- [Consigne] D'après le témoignage de Pauline, pourquoi est-elle habituée à un milieu très masculin ?

- [Texte extrait]

---

Pauline : « Pour moi ça ne change rien. Je dirais même que préfère car il y a moins de jacasseries. Je suis habituée car dans mes études, le public était déjà très masculin. Je me suis toujours fait plus d’amis garçons que filles donc je suis dans mon élément, ça ne me pose pas de problème. Après, je pense qu’être une fille dans ce milieu est peut-être un atout. Pourquoi ? Parce que justement ce milieu manque de filles… Peut être aussi que le travail d’une fille est plus précis, mieux organisé, et qu’on fait donc plus rapidement confiance à une fille, même si bien sûr ça dépend des gens avec qui on travaille. Avoir des filles permet de diversifier un peu les équipes, qu’il n’y ait pas toujours les mêmes profils. Je pense que les gens qui montent les équipes préfèrent les équipes mixtes. Mais pour moi ce n’est pas spécialement un sujet… »

---

- [Données brutes]
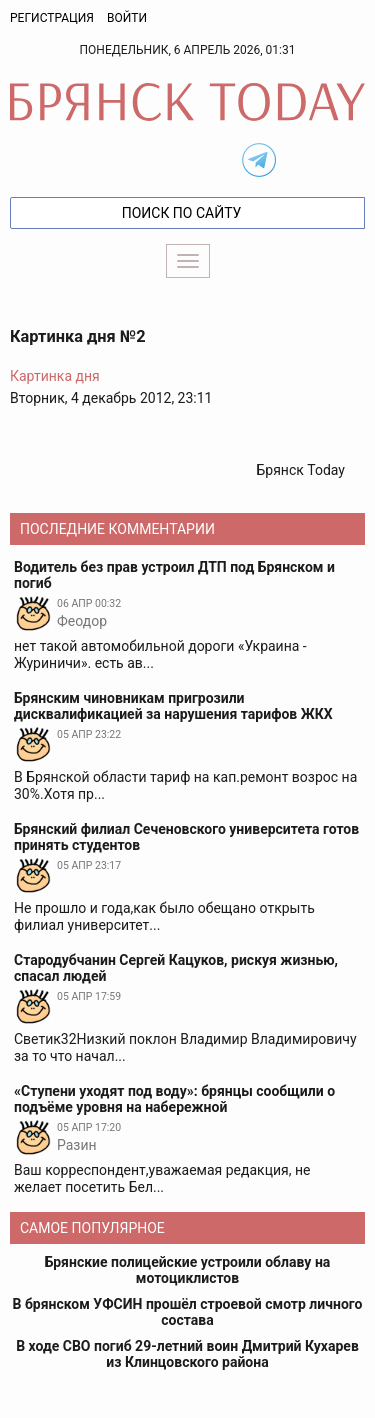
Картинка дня (55, 376)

---

- [Corrigé] Parce que, dans ses études, le public était déjà très masculin.